“The way to power is by giving, not by taking.”

I got it from Sara. She read it, marking the pages where she found little gems of wisdom and insight, and then mailed it to me.  And I, in turn, made it one of my twelve English books of the year: Lame Deer, Seeker of Visions by John (Fire) Lame Deer and Richard Erdoes. The book was first published the year I was born, 1972, and the copy I was gifted is an enriched classic published 1994.

“A fascinating story” is a blurb by Library Journal included in the preface. And yes. It is. Spanning high and low, delving into Lame Deers personal life as well as ancient stories such as that of White Buffalo Woman, dipping a toe into the use of herbs as medicine and components of rituals, and much more.

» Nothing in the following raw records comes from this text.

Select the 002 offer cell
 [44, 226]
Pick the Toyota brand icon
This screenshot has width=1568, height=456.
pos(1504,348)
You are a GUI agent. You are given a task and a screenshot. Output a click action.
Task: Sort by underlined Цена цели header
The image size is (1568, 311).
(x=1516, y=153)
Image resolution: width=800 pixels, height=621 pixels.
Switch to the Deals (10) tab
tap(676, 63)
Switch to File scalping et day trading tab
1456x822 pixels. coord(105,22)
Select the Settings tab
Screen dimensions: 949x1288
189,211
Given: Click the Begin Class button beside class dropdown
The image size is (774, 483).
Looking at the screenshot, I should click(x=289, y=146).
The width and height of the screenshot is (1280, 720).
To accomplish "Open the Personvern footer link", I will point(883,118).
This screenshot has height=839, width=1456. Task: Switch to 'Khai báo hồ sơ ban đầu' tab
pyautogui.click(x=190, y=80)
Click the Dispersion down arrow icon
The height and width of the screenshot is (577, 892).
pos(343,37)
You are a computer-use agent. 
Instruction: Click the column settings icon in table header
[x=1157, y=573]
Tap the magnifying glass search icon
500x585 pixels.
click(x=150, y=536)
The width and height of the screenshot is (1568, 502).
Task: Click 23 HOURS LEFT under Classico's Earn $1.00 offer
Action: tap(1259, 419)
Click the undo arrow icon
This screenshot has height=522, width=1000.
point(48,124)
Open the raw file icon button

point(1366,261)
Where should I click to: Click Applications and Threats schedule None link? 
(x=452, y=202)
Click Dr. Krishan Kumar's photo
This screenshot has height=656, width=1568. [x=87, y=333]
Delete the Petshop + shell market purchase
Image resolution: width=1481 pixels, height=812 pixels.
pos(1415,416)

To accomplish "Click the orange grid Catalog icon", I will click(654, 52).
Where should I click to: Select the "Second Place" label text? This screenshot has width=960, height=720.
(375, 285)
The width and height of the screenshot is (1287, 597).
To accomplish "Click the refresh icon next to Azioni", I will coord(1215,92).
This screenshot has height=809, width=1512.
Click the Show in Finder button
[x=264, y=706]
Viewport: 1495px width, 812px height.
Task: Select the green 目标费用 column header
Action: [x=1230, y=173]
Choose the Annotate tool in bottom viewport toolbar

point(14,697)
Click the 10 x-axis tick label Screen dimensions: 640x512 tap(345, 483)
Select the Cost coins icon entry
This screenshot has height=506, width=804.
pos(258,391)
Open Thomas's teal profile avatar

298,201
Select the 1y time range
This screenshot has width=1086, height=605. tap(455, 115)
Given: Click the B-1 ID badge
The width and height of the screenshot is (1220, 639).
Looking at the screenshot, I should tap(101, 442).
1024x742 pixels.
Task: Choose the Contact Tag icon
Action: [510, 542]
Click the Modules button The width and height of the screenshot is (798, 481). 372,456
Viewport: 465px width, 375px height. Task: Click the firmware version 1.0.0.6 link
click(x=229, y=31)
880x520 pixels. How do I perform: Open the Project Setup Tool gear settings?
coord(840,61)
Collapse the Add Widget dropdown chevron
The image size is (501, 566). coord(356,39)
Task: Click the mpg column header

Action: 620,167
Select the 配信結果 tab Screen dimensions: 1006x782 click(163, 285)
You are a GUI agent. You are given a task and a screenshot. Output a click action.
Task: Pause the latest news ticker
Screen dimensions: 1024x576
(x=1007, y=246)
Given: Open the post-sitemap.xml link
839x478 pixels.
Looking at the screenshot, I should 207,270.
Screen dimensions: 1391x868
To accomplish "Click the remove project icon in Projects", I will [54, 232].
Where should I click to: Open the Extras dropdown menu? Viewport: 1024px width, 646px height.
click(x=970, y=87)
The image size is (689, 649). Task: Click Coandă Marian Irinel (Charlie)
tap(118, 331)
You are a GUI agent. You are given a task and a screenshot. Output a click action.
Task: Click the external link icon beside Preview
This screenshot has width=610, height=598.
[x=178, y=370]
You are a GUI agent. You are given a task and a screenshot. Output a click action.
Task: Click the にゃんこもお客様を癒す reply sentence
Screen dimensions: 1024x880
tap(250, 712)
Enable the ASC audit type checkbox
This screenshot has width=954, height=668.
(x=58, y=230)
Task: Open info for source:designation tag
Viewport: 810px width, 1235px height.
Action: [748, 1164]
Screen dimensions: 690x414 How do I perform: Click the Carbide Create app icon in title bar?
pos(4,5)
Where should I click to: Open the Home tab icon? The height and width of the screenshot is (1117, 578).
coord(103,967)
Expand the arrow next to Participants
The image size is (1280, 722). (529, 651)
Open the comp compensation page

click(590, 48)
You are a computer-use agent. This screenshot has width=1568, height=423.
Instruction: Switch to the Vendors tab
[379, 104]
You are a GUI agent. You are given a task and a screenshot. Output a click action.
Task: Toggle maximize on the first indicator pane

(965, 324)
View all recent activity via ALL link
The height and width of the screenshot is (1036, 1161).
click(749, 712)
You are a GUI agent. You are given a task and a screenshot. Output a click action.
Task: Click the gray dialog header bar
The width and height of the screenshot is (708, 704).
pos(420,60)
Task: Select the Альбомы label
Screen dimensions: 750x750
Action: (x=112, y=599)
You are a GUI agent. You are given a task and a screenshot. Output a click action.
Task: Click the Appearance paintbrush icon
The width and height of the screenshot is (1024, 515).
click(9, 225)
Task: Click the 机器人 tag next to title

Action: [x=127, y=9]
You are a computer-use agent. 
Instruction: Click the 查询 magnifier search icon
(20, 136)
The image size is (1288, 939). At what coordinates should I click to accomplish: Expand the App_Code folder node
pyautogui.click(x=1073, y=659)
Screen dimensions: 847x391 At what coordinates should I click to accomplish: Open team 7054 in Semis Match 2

There are several passages I found of great interest, here are two providing me with great amounts of tankespjärn:
“A medicine man shouldn’t be a saint. He should experience and feel all the ups and downs, the despair and joy, the magic and the reality, the courage and the fear, of his people. He should be able to sink as low as a bug, or soar as high as an eagle. Unless he can experience both, he is no good as a medicine man. Sickness, jail, poverty, getting drunk – I had to experience all that myself. Sinning makes the world go round. You can’t be so stuck up, so inhuman that you want to be pure, your soul wrapped up in a plastic bag, all the time. You have to be God and the devil, both of them. Being a good medicine man means being right in the midst of the turmoil, not shielding yourself from it. It means experiencing life in all its phases. It means not being afraid of cutting up and playing the fool now and then. That’s sacred too.
Nature, the Great Spirit – they are not perfect. The world couldn’t stand that perfection. The spirit has a good side and a bad side. Sometimes the bad side gives me more knowledge than the good side.”

“This kind of medicine man is neither good nor bad. He lives – and that’s it, that’s enough. White people pay a preacher to be ‘good’, to behave himself in public, to wear a collar, to keep away from a certain kind of woman. But nobody pays an Indian medicine man to be good, to behave himself and be respectable. The wicasa wakan just acts like himself. He has been given the freedom – the freedom of a tree or a bird. That freedom can be beautiful or ugly; it doesn’t matter much.”

How different this is to the way the culture of the world I perceive myself a part look at it. We strive for goodness, for the perfect gurus, damning each and everyone forever if there were ever a speck of dust marring their perfect image. We do it for politicians and business leaders, for holy men and women and artists, for anyone we want to put on a pedestal.

Being put on a pedestal, never be allowed to slip up, make a mistake, falter. Neither here and now, in the future nor for that matter, in times gone by.  Could there ever be a position I’d want less than that one?


The book I am blogging about is part of the book-reading challenge I’ve set for myself during 2019, to read and blog about 12 Swedish and 12 English books, one every other week, books that I already own.